§ **TASK DIRECTIONS**:
What you give back must match the records below exactly, apart from the pictures, which are omitted.

§ **SUPPLIED INFORMATION**:
BEGIN
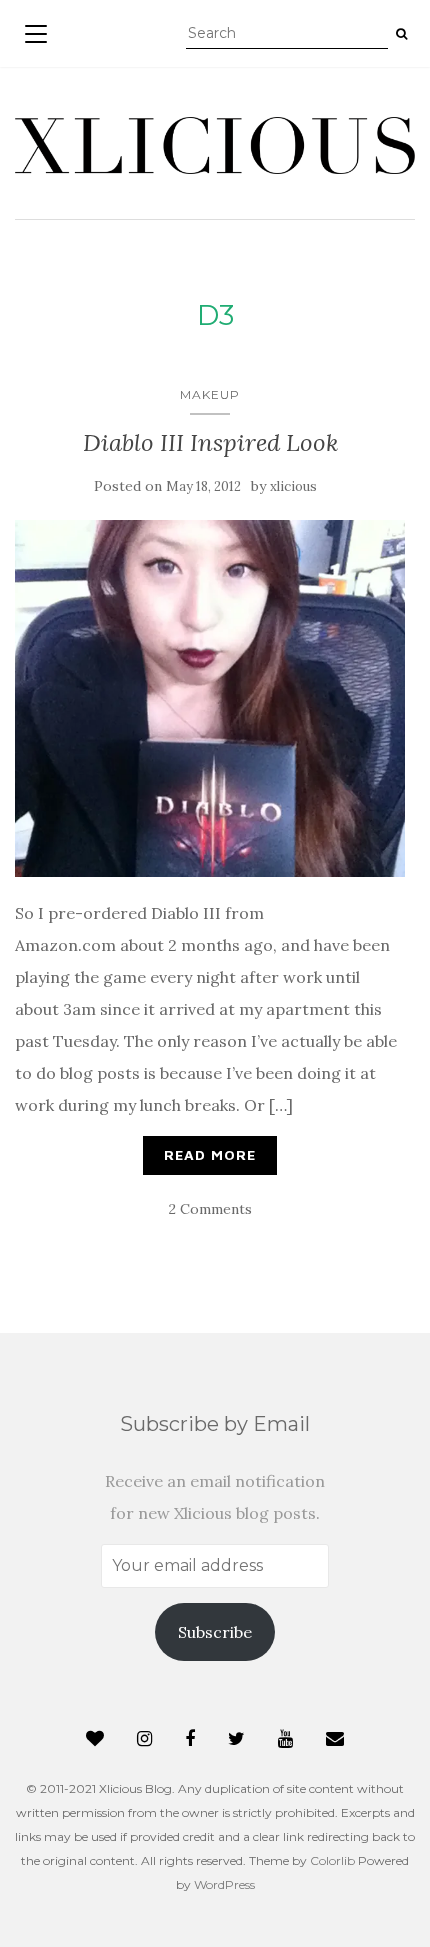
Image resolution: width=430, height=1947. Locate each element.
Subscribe (215, 1632)
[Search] (401, 34)
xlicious (293, 486)
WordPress (224, 1884)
END
§ **TASK RESPONSE**:
Image resolution: width=430, height=1947. Locate each element.
Subscribe (215, 1632)
[Search] (401, 34)
xlicious (293, 486)
WordPress (224, 1884)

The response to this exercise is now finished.